Is there a specific method you use to achieve your fine art aesthetic?

I think that would be my editing approach. I’m obsessed with transitions of highlights and shadows and in-between color tones. I make sure those transitions are very soft. But I also guess softness in just about everything else – movements, whether it’s a movement of hair or fabric, softness in posing and gaze.

What is one tool (physical or digital) that you could not create without?

Camera, definitely.

Angels by Irina Jomir

The work you’ve been releasing recently is much more conceptual than your previous maternity and portrait photography, which direction do you see your photography going in?

I started in one genre and went into another, and then another again because I don’t think I can ever stop exploring new ways of self-expression in the photography field. Conceptual storytelling has always been extremely attractive to me, but I haven’t felt strong enough and ready for it. In the future, I want to focus more on these types of projects because it’s more challenging to create and gives a bigger platform for expressing myself creatively. I feel like I have a lot to say, and I don’t know a better way than to do it through photography. Somehow it’s a release and compensation for what I’m not able to express verbally. What I’ve done so far is more of a careful walk around the subject I intend to hit in the future. I don’t think I’ll ever want to stop shooting portraits and maternity, but I feel like I’m ready for more.

Marie by Irina Jomir

What advice would you give to someone looking to get into photography or post-production?

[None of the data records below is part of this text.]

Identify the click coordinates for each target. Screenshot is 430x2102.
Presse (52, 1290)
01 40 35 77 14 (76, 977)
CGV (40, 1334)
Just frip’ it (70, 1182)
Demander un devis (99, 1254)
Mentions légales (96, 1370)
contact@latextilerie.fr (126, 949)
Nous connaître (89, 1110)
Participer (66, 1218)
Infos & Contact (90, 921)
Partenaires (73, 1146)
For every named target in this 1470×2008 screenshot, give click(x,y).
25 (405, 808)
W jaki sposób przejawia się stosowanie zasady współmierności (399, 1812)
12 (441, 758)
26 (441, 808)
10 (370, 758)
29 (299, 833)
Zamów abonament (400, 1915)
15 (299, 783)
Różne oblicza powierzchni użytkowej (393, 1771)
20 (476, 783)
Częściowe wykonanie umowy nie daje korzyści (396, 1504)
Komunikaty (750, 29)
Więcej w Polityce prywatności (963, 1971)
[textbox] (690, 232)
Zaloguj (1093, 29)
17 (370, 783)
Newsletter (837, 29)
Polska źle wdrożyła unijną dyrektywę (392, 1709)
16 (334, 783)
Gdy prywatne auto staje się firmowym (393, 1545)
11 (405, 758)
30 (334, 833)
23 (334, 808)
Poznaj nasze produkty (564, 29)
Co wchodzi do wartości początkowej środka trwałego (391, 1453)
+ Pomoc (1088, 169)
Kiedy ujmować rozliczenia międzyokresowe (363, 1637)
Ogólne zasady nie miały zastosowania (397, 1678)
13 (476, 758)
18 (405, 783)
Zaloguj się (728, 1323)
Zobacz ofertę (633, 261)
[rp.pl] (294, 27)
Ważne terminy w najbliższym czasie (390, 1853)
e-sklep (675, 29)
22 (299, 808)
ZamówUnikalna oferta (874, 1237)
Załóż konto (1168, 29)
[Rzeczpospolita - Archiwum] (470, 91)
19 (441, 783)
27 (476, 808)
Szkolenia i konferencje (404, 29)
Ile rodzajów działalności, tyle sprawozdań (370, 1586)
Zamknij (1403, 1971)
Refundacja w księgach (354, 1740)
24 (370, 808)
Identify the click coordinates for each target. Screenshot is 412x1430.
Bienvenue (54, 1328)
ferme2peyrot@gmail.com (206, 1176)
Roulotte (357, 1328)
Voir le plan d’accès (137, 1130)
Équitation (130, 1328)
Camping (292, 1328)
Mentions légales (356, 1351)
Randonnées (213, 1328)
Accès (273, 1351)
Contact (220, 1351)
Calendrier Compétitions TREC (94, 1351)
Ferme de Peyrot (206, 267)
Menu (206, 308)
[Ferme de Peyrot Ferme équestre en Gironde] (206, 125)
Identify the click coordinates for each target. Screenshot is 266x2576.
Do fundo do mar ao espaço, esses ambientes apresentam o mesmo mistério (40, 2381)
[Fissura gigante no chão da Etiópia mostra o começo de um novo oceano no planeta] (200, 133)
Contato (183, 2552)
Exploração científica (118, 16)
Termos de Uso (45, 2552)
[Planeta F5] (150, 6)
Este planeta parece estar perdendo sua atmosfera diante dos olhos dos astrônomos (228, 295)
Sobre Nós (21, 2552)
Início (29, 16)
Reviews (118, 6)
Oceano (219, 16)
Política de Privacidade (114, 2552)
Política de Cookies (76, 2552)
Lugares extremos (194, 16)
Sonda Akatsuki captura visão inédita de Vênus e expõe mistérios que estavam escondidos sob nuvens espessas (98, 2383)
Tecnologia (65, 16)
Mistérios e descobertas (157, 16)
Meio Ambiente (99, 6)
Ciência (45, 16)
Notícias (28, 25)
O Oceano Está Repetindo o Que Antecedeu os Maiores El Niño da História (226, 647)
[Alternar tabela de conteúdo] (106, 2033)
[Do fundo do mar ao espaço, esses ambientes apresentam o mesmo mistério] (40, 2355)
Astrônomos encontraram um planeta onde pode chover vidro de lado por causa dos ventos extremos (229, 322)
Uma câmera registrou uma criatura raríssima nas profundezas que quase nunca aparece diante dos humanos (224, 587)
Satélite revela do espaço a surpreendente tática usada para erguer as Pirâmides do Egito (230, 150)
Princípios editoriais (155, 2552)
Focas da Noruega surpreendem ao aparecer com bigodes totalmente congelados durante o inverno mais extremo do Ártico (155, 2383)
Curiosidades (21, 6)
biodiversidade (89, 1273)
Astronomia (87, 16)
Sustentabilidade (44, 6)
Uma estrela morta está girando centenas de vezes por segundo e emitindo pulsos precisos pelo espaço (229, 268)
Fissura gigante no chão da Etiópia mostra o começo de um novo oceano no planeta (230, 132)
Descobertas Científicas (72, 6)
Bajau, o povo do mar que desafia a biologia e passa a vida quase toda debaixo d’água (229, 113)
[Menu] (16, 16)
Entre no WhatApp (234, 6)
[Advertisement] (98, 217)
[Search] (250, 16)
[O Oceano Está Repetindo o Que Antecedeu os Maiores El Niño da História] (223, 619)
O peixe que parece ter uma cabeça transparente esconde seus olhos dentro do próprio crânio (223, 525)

Don’t let yourself get lost in the ocean of other artist’s work. Look for inspiration, but don’t let it consume you and affect your own vision. It’s only advisable to learn from those who inspire you, but remember it only has to give you a great start to your own path, not shape you. We often compare ourselves to others, and it’s very destructive. We go to Pinterest, Instagram, and such to look for ideas, and it is supposed to be helpful, but it often kills your uniqueness instead. Look for elements – lighting, posing, or styling perhaps – take away only one thing. If you follow this rule, it will help you build up your own style instead of copying someone else’s. Don’t do something because it’s trendy, but because it resonates with your aesthetics. Look for inspiration within yourself. You are like no one else, and neither are your own stories and experiences. Give yourself time. You’re gonna get there sooner or later.